Sacré personnage ! Je l’avais déjà croisée lors d’une enquête précédente ; plus qu’une femme, c’était un véritable monument.

— Eh oui, fidèle au poste. D’ailleurs, je ne sais pas ce que nous ferions sans elle. Notre affaire n’est pas simple. Le type a l’air d’un pro. Il a préparé son coup avec une méticulosité à toute épreuve, il n’a rien laissé au hasard.

De nouveau, le téléphone nous interrompit. Après un rapide échange, Delcourt raccrocha. Il avait blêmi, à la limite de la couleur du navet tirant sur le mauve.

— Le ministre débarque !

Son ton n’aurait pas été plus dramatique si on lui avait annoncé qu’il y avait une bombe planquée sous le bureau.
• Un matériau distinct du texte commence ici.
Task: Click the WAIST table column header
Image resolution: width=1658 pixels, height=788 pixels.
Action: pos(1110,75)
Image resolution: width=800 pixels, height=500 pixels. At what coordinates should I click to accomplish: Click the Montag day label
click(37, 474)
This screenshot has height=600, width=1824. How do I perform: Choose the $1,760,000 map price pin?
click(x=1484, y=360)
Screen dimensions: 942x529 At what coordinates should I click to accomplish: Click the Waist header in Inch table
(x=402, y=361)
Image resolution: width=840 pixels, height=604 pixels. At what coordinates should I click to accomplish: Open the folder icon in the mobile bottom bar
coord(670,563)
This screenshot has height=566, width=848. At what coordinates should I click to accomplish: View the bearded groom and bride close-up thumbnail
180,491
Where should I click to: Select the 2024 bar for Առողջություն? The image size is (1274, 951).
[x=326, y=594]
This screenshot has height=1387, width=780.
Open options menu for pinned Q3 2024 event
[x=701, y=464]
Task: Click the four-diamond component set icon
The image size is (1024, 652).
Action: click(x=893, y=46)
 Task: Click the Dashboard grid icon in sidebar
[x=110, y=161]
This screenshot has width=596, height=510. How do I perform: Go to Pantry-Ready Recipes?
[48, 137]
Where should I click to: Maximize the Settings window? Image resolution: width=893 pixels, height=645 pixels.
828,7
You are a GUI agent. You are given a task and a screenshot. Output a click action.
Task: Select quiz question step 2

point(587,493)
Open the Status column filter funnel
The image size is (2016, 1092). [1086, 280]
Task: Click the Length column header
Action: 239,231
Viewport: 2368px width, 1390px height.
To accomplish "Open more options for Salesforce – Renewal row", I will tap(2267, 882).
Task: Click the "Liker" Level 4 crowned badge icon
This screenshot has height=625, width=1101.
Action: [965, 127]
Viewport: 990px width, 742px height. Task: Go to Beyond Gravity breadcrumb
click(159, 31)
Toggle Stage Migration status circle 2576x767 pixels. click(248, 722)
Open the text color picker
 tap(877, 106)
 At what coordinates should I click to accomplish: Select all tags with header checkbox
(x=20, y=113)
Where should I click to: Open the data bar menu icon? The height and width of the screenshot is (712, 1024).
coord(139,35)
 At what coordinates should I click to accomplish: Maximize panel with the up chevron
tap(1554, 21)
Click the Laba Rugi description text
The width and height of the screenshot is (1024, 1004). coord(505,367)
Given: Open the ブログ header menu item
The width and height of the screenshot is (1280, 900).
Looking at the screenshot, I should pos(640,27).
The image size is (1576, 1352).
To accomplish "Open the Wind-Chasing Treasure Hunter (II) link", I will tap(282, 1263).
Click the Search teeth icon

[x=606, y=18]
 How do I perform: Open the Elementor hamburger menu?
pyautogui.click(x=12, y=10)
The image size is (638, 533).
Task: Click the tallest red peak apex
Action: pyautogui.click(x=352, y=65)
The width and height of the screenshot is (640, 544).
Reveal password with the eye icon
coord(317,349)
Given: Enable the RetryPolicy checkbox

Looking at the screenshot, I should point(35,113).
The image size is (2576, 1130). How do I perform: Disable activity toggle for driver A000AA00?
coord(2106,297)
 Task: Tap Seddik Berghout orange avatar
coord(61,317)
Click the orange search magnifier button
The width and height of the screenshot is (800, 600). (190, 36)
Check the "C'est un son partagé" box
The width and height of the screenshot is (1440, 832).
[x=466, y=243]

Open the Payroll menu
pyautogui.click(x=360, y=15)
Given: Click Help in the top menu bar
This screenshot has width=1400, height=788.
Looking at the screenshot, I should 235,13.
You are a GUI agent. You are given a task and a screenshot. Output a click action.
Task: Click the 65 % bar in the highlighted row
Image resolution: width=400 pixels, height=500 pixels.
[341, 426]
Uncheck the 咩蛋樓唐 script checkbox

— Il fallait s’y attendre, lui répondis-je pour le consoler.

Delcourt commença à marcher de long en large dans le bureau. Des gouttes de sueur perlèrent à son front tandis que ses larges phalanges, recroquevillées, s’entortillaient les unes autour des autres.

— Nous devrions interroger sa collaboratrice… J’imagine qu’un adjoint de ministre ne se déplace pas seul. Elle pourra nous renseigner sur le type d’homme qu’il était, ses affaires en cours et peut-être nous donner des informations plus personnelles sur sa vie…

— Vous avez raison, Velcro. Il était descendu à l’Hôtel des Lices. Mes équipes ont déjà pris contact avec la secrétaire. Ils lui ont demandé de rester à disposition de la police. Elle doit être là-bas…

Nous sortîmes du bureau ou plutôt nous courûmes hors du bureau, vu la démarche proche du sprint de Delcourt. J’avais de nouveau du mal à le suivre.

À notre passage dans l’allée principale, les officiers nous regardèrent, étonnés, se demandant probablement s’ils n’avaient pas raté un exercice d’alerte incendie. Je croisai les regards surpris. J’aperçus le photographe, debout, calé contre un meuble métallique à tiroirs. Il avait l’air très inspiré et tenait son appareil en équilibre instable sur une des poignées. Une impression de temps décalé émanait de l’image qu’il renvoyait. C’était peut-être l’expression de son talent… Qui sait ?

Je n’eus pas le temps de m’interroger davantage que Delcourt me poussait déjà dans la voiture et démarrait en trombe. Direction Place des Lices.

Après avoir remonté le boulevard de La Tour d’Auvergne, nous débouchâmes Place de Bretagne. Je me souvenais de ces déesses rutilantes comme des carrosseries automobiles qui nous guidaient vers le pont de la Mission.

— Pas trop de dégradation sur les statues, Commissaire ?

— Ne m’en parlez pas, Velcro ! On les a restaurées à de nombreuses reprises. C’est un véritable gouffre.